Task directions:
From the line containing "Contacto (491, 1257)" to the final line of the entries, every line is to be reproduced exactly; no other line belongs in the output.

[Collected data]

==========

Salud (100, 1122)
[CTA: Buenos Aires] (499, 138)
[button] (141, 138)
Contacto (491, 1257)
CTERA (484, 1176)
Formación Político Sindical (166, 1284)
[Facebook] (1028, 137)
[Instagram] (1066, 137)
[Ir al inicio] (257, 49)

==========

Completed task:
Contacto (491, 1257)
CTERA (484, 1176)
Formación Político Sindical (166, 1284)
[Facebook] (1028, 137)
[Instagram] (1066, 137)
[Ir al inicio] (257, 49)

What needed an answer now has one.